You're viscerally attached to secrecy. Professional secrecy, banking secrecy... Where does this visceral attachment come from?
I think there's an element of intimacy in human beings that shouldn't be betrayed. Not everything is available to everyone. Not everything should be visible to some. I prefer shadow to light, I prefer night to day. I regret that, under pressure from the US in particular, we have abandoned banking secrecy.
Have we really given up on him?
Yes, very widely. In treaties that provide for the exchange of information. In tax law, too.
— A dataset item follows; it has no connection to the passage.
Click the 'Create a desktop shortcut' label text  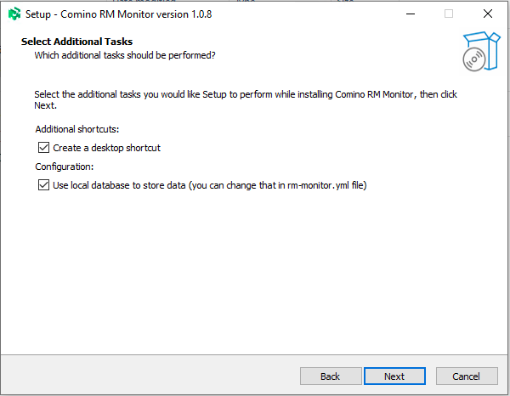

And bankers themselves, out of an abundance of caution, no longer insist on it. Today, bankers feel obliged to tell everything. Spontaneously, even, he tells the authorities everything! Basically, bankers today are informers.
There's an important part of your day-to-day work as a lawyer that I didn't discover until working alongside you: mediation. Dialoguing with judges, with the prosecutor, with the opposing party... After all, didn't you win your biggest cases outside the courthouse?
I have indeed found solutions through mediation. Today, it's getting harder. Back then, we spoke to judges in complete confidence. When we said that it was under the reservations of the Palais or those of custom, it was like that. The judge kept the secret. Now, the judge tells you that he's talking to you, but that it will appear in the file in one way or another. It's not that they're betraying secrecy, they're just telling you that secrecy isn't possible. The secret is gone. However, in spite of everything, we must continue to mediate, always trying to reach agreement by saying: «Sure, war is pretty, but what's built on ruins?»
Trainee lawyer, Selma Memic signs his first article for Le Regard Libre.